Wieder geht es um die Stadtstraße – das Projekt einer vierspurigen Fahrbahn in der Donaustadt. Sie war bei der Projektierung als Zubringer zur S 1-Spange gedacht gewesen, zu einem Zeitpunkt als die „S 1“ den Autobahnring um Wien hätte schließen sollen und auch der Lobau-Tunnel noch vorgesehen war. Mittlerweile hat Infrastrukturministerin Leonore Gewessler (Grüne; davor mehrere Jahre Geschäftsführerin von „Global 2000“) dieses Projekt als nicht mehr zeitgemäß qualifiziert, was dazu geführt hat, dass die Asfinag die diesbezüglichen Planungen als für beendet erklärt hat.

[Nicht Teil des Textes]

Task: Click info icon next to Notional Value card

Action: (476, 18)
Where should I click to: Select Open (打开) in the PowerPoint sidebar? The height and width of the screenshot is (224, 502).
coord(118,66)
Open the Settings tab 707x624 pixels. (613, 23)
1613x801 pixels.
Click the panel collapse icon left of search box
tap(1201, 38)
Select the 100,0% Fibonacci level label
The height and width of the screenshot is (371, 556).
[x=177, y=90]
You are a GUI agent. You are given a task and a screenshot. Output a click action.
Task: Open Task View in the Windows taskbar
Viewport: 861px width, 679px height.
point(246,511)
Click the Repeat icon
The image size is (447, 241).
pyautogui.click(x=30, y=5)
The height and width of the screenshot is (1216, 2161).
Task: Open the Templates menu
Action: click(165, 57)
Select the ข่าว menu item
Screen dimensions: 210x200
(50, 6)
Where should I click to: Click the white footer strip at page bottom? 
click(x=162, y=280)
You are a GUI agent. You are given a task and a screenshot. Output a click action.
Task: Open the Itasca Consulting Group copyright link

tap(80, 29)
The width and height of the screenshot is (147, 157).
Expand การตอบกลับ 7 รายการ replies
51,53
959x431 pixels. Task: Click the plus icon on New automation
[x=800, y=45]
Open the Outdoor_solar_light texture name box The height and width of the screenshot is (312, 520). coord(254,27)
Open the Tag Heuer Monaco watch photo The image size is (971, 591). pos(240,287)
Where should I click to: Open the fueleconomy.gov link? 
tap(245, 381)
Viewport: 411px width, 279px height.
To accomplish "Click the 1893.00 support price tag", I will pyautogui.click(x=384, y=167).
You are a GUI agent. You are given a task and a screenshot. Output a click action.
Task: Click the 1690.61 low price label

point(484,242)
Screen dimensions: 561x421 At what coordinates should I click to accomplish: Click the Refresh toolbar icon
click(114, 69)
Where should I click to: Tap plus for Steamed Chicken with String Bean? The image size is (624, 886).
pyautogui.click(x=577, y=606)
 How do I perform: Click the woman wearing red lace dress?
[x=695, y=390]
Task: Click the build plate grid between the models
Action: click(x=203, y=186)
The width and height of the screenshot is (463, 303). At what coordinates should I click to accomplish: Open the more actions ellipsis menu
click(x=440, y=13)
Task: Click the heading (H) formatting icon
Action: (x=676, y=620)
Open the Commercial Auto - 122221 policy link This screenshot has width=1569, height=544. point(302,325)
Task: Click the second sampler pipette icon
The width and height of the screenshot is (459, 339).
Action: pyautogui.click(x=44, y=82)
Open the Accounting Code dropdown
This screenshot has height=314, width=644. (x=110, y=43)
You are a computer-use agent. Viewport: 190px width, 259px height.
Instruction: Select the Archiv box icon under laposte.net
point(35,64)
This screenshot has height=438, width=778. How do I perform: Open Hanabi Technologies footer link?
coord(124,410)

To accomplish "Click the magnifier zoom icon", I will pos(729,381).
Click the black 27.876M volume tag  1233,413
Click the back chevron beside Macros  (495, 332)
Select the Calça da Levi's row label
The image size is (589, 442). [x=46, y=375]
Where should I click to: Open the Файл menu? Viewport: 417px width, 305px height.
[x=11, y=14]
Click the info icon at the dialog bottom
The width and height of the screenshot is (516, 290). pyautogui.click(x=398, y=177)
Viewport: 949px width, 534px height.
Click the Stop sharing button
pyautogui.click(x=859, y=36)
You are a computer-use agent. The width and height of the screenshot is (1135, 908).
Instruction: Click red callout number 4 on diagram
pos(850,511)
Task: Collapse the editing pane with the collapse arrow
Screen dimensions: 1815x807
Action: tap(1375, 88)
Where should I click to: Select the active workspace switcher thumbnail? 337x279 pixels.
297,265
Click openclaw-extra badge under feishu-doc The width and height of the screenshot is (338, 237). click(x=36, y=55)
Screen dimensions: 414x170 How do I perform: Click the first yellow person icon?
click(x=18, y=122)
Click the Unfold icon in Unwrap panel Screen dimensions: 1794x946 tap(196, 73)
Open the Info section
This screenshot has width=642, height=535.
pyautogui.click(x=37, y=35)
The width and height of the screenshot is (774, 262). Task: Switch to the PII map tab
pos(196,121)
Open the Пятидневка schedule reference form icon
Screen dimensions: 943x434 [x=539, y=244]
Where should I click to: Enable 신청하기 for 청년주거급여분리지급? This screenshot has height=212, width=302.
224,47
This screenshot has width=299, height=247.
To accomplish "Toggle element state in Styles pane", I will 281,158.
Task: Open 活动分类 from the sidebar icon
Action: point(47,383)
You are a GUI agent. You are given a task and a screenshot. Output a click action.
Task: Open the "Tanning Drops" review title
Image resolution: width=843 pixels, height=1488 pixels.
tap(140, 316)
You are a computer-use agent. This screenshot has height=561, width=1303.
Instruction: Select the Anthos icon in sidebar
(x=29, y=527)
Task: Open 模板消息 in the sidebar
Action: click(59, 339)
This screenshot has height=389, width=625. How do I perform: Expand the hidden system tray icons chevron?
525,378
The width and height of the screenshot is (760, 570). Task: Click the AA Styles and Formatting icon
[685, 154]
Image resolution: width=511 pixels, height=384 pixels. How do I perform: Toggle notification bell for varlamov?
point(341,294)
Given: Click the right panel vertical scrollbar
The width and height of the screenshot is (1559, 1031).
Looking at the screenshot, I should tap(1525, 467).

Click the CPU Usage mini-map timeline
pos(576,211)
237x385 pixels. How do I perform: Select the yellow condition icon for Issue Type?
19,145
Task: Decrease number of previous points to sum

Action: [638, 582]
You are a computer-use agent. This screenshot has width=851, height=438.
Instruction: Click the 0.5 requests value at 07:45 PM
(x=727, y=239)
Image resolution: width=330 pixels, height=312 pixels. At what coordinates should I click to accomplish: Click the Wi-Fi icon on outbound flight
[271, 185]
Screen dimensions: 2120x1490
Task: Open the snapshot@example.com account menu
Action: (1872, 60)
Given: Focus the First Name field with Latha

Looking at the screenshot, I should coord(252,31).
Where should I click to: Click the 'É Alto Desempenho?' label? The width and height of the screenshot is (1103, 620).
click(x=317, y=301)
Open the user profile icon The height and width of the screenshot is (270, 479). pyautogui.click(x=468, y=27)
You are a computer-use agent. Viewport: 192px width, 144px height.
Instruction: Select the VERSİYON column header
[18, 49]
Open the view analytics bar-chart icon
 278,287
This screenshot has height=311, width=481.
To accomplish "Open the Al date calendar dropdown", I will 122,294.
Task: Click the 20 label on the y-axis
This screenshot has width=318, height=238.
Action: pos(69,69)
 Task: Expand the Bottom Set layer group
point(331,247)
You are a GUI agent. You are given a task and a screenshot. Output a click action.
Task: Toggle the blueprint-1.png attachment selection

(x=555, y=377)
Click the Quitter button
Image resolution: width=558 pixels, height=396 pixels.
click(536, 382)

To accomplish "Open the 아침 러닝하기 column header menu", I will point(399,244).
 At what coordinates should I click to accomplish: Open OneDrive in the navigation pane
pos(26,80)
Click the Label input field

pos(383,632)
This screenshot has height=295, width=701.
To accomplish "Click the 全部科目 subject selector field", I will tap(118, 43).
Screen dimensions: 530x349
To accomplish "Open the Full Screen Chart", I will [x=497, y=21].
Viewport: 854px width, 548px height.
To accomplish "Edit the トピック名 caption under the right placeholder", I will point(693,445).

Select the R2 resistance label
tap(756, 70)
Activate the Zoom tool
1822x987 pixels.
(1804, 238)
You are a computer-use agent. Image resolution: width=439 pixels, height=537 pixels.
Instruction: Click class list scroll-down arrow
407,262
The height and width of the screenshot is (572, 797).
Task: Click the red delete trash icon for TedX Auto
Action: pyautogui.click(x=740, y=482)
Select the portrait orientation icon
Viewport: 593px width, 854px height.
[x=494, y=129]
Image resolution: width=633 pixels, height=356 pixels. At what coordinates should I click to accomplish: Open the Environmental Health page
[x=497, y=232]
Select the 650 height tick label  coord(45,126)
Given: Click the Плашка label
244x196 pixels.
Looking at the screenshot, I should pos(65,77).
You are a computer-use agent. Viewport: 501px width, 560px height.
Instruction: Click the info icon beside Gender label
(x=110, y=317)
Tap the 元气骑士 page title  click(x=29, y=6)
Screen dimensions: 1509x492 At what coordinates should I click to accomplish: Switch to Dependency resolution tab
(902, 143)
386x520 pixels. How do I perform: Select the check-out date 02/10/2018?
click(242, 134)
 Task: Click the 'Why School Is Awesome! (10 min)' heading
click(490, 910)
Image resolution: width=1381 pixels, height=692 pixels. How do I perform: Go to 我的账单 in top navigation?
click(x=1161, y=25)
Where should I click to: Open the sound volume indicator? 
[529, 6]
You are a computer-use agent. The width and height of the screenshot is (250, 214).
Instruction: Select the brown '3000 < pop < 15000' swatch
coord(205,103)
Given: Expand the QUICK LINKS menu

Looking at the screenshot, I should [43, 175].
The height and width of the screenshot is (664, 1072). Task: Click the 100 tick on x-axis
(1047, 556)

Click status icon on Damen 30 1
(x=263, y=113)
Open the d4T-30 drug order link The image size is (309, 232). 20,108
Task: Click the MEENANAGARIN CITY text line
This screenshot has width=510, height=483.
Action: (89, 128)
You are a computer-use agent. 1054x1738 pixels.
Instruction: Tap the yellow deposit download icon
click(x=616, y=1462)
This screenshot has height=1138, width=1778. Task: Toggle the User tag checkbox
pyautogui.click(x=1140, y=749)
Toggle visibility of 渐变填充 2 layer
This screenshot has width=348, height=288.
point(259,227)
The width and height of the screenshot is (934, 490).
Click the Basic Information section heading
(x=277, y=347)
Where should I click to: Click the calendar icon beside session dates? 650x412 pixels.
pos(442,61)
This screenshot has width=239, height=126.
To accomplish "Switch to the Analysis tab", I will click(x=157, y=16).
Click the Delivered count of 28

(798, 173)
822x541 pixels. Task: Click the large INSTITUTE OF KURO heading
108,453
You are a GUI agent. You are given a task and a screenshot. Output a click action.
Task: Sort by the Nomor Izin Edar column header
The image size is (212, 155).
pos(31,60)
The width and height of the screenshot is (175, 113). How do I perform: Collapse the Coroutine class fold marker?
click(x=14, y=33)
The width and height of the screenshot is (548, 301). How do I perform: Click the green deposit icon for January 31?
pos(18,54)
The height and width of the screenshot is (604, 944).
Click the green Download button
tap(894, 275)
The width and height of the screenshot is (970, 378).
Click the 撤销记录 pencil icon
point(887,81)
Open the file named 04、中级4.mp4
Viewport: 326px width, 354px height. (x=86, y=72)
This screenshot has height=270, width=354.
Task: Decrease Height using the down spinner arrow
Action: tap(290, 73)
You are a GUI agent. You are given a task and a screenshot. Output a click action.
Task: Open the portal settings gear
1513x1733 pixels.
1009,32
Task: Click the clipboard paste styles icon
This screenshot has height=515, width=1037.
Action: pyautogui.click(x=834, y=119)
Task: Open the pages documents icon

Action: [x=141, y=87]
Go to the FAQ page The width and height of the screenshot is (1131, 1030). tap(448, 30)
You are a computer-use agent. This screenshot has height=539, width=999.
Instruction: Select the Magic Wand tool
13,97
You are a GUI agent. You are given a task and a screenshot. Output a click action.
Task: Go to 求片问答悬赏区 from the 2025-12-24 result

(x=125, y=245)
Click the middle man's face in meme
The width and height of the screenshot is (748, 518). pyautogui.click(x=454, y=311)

Am Mittwoch haben Nichtregierungsorganisationen vor allem die Klagsdrohung gegen Aktivisten angeprangert, in der zweiten Pressekonferenz am Donnerstag waren Töne der Lösungsorientierung zu vernehmen. Die enge Taktung der Medienveranstaltungen innerhalb von 24 Stunden ist sicher nicht zufällig – was die einen als „Teil einer Kampagne“ sehen mögen, erachten andere als „aktualitätsbedingt gerechtfertigt und notwendig“.